▶ _Exercise details_
Reproduce the following data exactly, minus any images.

▶ _Recorded information_
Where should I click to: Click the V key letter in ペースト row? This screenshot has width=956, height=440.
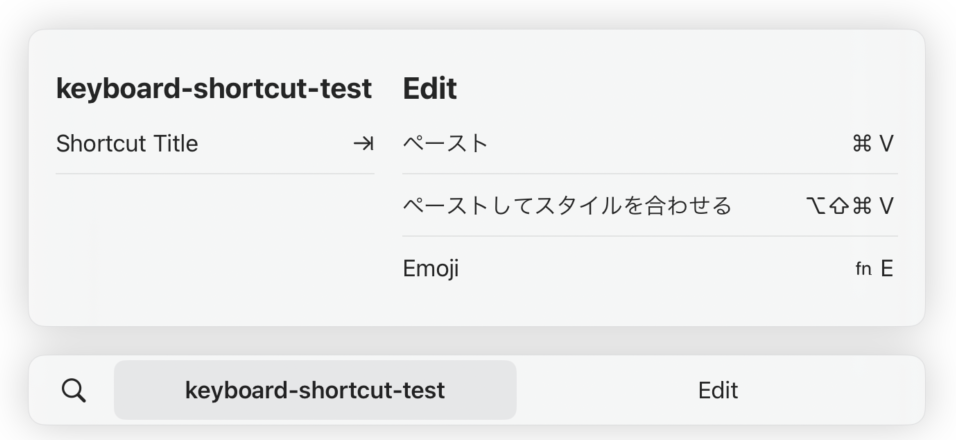point(886,144)
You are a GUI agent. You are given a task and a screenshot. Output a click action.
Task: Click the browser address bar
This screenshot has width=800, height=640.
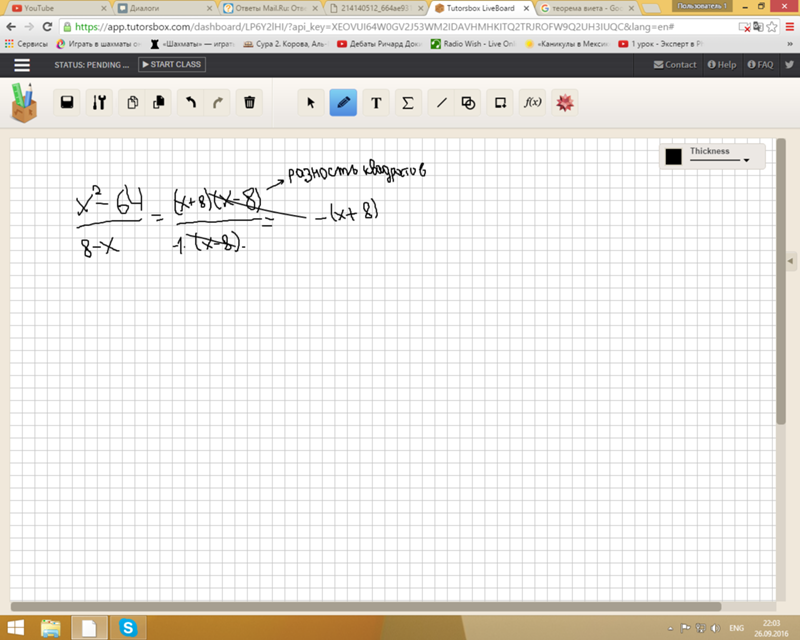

▶ _Response to the task_
Where should I click to: Click the V key letter in ペースト row? This screenshot has width=956, height=440.
point(886,144)
You are a GUI agent. You are given a task and a screenshot. Output a click action.
Task: Click the browser address bar
This screenshot has width=800, height=640.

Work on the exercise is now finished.